- **Rows**:
____________________
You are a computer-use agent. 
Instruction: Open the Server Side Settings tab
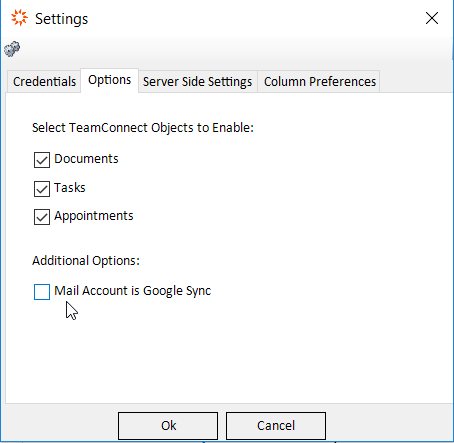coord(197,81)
____________________
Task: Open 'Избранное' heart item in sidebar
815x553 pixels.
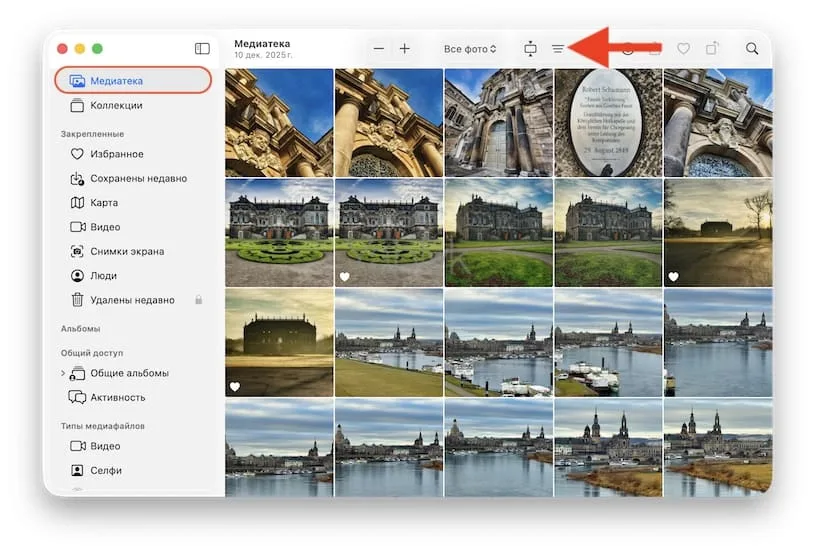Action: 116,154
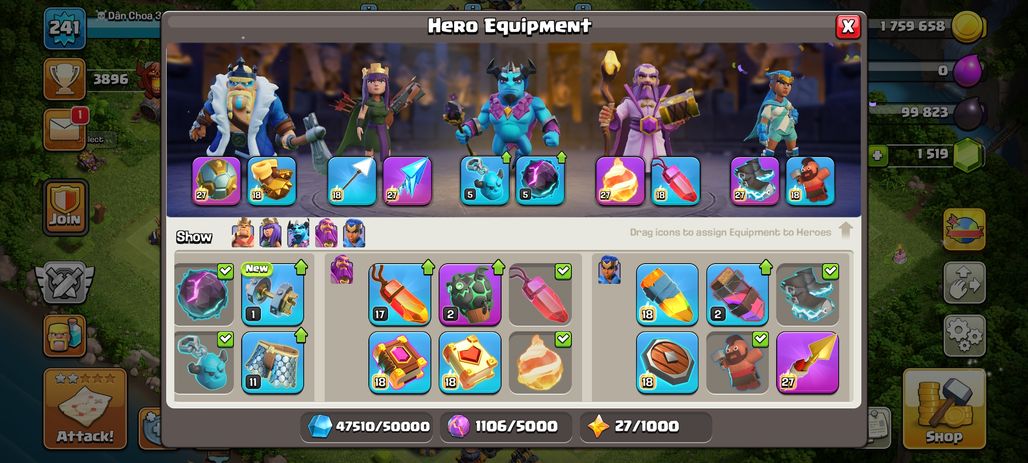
____________________
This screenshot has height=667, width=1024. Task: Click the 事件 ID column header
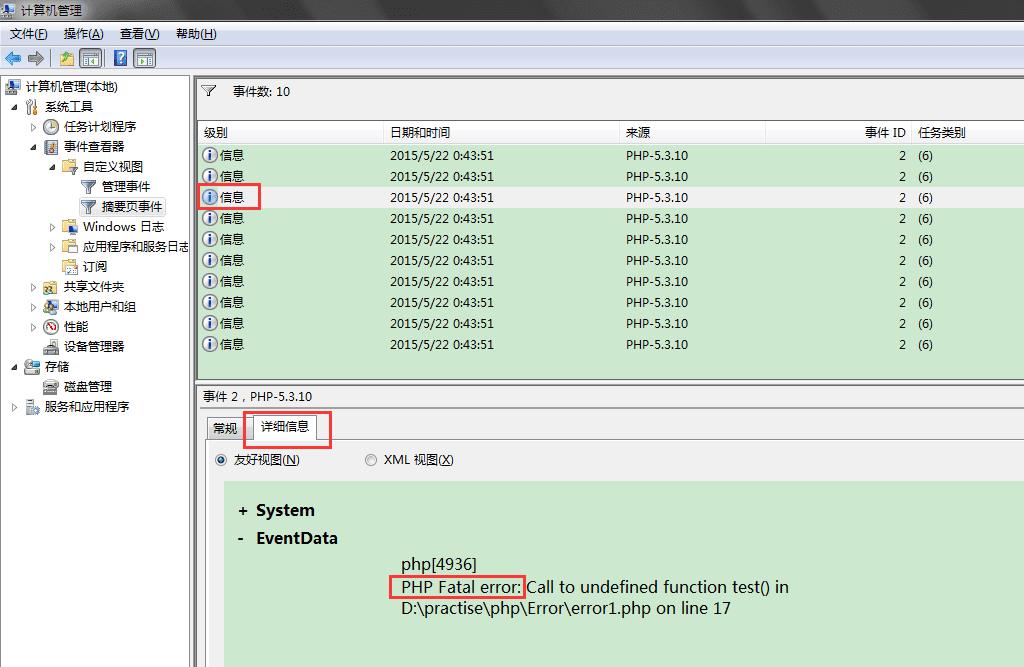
____________________
- **What is asked**:
Reproduce verbatim the part that opens with the line containing "You are a computer-use agent." and closes with the line containing "coord(197,81)", with both of those lines included. Omit the pictures from your answer.

- **Task answer**:
You are a computer-use agent. 
Instruction: Open the Server Side Settings tab
coord(197,81)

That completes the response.